> **Work to do**
- a) Return the part of the interest-rate post that runs from "Say, for $u>t$" down to "the indicator function?", word for word.
- b) In the interest-rate post, what kind of function is θ_t said to be?
- c) Write what comes next in the interest-rate post, picking up after its final sentence.

> **Selected passage**
-*-*-
Say, for $u>t$ we have a stochastic process given by :
$$ r_u=r_t + \int_t^u\theta_s ds+\sigma\int_t^udW_s, $$ where $W_t$ is a brownian motion, $\sigma$ is a constant and $\theta_t$ is some deterministic function.
I have solved for the following: $$ P(t,T)=\Bbb E[e^{-\int_t^Tr_udu}|\mathscr F_t]=\exp\left(~\frac{\sigma^2}{6}(T-t)^3-\int_t^T(T-s)\theta_sds-r_t(T-t)~\right). $$
I am trying to evaluate the following expectation though and finding it hard, not really sure how to treat the indicator function:
$$ \Bbb E[e^{-\int_t^Tr_udu}(P(T,S)-K)~ 1_{P(T,S)\ge K}~|\mathscr F_t]. $$ Where K is a constant. I break this down and get to a point where I need to solve two expectations, one of them is: $$ \Bbb E[e^{-\int_t^Sr_udu}~ 1_{P(T,S)\ge K}~|\mathscr F_t]. $$
How can I proceed from here? or how can I treat the indicator function?
-*-*-
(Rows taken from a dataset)
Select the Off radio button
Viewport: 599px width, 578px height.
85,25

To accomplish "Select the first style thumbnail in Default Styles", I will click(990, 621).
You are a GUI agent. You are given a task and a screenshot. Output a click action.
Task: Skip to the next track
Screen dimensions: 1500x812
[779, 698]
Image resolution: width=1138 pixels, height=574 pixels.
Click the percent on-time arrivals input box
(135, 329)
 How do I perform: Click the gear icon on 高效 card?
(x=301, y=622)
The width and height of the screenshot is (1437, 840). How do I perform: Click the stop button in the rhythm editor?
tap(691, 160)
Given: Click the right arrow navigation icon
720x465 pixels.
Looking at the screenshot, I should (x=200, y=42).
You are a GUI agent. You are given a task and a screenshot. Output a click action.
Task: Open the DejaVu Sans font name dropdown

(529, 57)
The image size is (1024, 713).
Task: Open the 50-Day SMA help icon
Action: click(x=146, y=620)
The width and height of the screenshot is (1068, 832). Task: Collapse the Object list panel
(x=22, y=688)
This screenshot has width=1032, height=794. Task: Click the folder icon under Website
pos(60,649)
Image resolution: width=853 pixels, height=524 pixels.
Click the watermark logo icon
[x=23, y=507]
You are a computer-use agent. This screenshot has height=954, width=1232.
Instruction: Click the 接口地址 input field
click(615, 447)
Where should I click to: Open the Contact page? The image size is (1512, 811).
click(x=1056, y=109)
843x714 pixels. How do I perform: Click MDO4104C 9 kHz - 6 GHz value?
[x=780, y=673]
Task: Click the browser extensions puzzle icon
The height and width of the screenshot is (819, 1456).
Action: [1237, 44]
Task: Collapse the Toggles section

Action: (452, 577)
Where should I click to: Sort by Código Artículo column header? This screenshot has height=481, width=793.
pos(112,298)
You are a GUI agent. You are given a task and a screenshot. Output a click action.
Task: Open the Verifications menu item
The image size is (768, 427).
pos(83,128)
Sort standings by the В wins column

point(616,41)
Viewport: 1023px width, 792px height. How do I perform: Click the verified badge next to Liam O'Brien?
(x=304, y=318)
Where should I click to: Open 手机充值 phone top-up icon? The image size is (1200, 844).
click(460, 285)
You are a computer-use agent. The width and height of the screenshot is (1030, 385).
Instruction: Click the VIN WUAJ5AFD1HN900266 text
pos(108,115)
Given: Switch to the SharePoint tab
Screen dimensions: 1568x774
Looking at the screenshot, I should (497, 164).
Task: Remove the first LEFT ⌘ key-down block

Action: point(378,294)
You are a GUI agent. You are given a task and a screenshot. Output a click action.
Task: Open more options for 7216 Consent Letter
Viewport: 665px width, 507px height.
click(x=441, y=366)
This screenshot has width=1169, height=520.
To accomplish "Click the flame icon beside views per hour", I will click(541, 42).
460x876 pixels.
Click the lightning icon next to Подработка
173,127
-*-*-
> **Exercise responses**
- a)
Say, for $u>t$ we have a stochastic process given by :
$$ r_u=r_t + \int_t^u\theta_s ds+\sigma\int_t^udW_s, $$ where $W_t$ is a brownian motion, $\sigma$ is a constant and $\theta_t$ is some deterministic function.
I have solved for the following: $$ P(t,T)=\Bbb E[e^{-\int_t^Tr_udu}|\mathscr F_t]=\exp\left(~\frac{\sigma^2}{6}(T-t)^3-\int_t^T(T-s)\theta_sds-r_t(T-t)~\right). $$
I am trying to evaluate the following expectation though and finding it hard, not really sure how to treat the indicator function:
$$ \Bbb E[e^{-\int_t^Tr_udu}(P(T,S)-K)~ 1_{P(T,S)\ge K}~|\mathscr F_t]. $$ Where K is a constant. I break this down and get to a point where I need to solve two expectations, one of them is: $$ \Bbb E[e^{-\int_t^Sr_udu}~ 1_{P(T,S)\ge K}~|\mathscr F_t]. $$
How can I proceed from here? or how can I treat the indicator function?

- b) A deterministic function.

- c)
I give you a hint for the calculation of this expression (this doesn't fit into a comment) :
$$\Bbb E[e^{-\int_t^Sr_udu}~ 1_{P(T,S)\ge K}~|\mathscr F_t]$$
First see that $\Bbb E[e^{-\int_t^Sr_udu}~ 1_{P(T,S)\ge K}~|\mathscr F_t]=P(t,S).\Bbb E^S[1_{P(T,S)\ge K}~|\mathscr F_t]=P(t,S).\Bbb P^S(P(T,S)\ge K|\mathscr F_t)$ where $\Bbb E^S$ is the expectation under the S-forward measure.
Now check that the law of $P(T,S)$ under $\Bbb P^S$ is log normal. I leave you the tedious task to determine the mean and variance that will give you the final result.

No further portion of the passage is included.